SemiBin icon indicating copy to clipboard operation
SemiBin copied to clipboard

Question: Coverage not calculated for single_easy_bin with less than 5 .bam files

Open Sebastien-Raguideau opened this issue 1 year ago • 2 comments

Hello,

I saw in your code that when using single_easy_bin, you condition using coverage to having 5 or more bam files.

So, just curious about it. Is there a reason why coverage is not used when less than 5 samples and using a unique assembly?

Do I need to use the multi_easy_bin if I want to use coverage anyhow and is multi_easy_bin going to work with a unique assembly?

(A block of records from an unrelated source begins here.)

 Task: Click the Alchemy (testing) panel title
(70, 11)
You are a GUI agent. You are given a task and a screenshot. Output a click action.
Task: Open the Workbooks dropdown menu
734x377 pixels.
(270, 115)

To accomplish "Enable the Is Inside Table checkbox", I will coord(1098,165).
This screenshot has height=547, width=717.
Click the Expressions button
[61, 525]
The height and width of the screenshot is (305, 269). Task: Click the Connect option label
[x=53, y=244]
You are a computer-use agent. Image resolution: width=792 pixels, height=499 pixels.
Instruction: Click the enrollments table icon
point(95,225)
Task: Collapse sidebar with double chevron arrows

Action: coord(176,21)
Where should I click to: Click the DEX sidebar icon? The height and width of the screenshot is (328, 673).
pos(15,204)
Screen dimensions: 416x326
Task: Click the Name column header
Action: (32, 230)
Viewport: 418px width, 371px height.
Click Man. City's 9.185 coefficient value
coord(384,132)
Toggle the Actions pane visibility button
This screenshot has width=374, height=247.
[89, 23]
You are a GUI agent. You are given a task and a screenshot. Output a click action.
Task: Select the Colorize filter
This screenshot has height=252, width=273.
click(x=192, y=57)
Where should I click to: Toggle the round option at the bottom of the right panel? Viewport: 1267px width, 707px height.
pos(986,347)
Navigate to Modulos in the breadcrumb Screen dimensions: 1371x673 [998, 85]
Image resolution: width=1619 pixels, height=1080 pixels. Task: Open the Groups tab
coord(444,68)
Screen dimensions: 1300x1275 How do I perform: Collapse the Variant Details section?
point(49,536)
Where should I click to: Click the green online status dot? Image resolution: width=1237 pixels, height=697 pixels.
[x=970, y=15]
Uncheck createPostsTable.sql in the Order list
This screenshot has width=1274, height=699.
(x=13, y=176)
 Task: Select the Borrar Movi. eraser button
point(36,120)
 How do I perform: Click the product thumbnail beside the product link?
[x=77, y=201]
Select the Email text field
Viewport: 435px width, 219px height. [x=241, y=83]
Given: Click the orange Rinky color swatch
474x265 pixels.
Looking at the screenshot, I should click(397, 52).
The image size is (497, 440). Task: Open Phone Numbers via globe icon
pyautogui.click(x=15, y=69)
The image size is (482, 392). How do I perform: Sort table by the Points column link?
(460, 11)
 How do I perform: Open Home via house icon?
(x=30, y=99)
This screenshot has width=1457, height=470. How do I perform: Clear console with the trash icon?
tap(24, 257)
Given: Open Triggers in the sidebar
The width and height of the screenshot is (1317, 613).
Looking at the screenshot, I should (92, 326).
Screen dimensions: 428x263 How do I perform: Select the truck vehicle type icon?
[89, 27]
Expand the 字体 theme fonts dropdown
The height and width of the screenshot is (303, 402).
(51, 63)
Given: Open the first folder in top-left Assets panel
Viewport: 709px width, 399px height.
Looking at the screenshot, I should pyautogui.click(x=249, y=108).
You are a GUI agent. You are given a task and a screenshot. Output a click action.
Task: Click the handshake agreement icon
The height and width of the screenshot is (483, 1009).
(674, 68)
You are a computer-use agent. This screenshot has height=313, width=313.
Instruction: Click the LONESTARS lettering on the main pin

Do I want to use coverage information if less than 5 samples?

Best, Seb

Sebastien-Raguideau avatar Jul 24 '24 16:07 Sebastien-Raguideau

Coverage is always used, it is just processed differently.

luispedro avatar Jul 25 '24 01:07 luispedro

Hi,

Thanks for the swift answer.

I spent more time reading the code. I think I understand that coverage is not being used for training on the must-link part. For theses, data_split consist of only kmer_split rather than the combined data including coverage for the split contigs.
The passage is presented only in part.